Kete Kesu merupakan lokasi pemakaman paling tua di Tanatoraja. Konon, peti-peti mati (erung dalam bahasa Toraja) serta tulang belulang dan tengkorak di Kete Kesu umurnya telah mencapai ratusan tahun. Anda yang tak biasa dengan nuansa horor serta menyaksikan tengkorak dan tulang belulang manusia berserakan begitu saja sebaiknya jangan mengunjungi Kete Kesu. Konon, tidak jarang ada pengunjung yang bermimpi buruk di malam hari setelah mengunjungi Kete Kesu.
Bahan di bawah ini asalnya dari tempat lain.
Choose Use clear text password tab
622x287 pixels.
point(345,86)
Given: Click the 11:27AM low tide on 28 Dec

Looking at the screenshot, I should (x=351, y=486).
Nuansa horor kian terasa jika Anda mengunjungi Londa. Boleh dibilang, suasana angker sudah terasa sejak kita memasuki gapuranya. Di Londa, sebagian besar mayat disemayamkan di dalam gua. Di sana, Anda  dapat menjajal nyali dengan masuk ke dalam gua yang gelap—dengan ditemani seorang pemandu tentunya—untuk melihat langsung peti mati serta tengkorak dan tulang belulang yang memenuhi sudut-sudut gua.
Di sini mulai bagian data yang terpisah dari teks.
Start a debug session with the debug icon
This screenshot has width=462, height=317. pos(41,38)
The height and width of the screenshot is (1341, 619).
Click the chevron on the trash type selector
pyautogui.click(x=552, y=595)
Jika Anda tak cukup bernyali menghadapi suasana horor yang tersaji di Kete Kesu dan Londa, kompleks megalitik Kalimbuang Bori’ bisa menjadi pilihan untuk melihat sisi unik orang Toraja dalam memakamkan mayat. Berbeda dengan Kete Kesu dan Londa, suasana horor tidak terlalu terasa di Kalimbuang Bori’. Tak ada peti mati yang menyeramkan. Tak ada pula tengkorak dan tulang belulang manusia yang berserakan. Di sana, nuansa yang lebih terasa adalah kebudayaan megalitiknya. Di Kalimbuang Bori’, mayat dimakamkan pada lubang yang dipahat pada batu-batu besar. Satu lubang biasanya untuk satu keluarga. Di sana, Anda juga dapat melihat langsung pohon yang batangnya digunakan sebagai tempat memakamkan bayi yang meninggal dunia. Jika Anda penasaran, silahkan berkunjung ke Toraja. (*)

 

Ikuti tulisan menarik Kadir Ruslan lainnya di sini.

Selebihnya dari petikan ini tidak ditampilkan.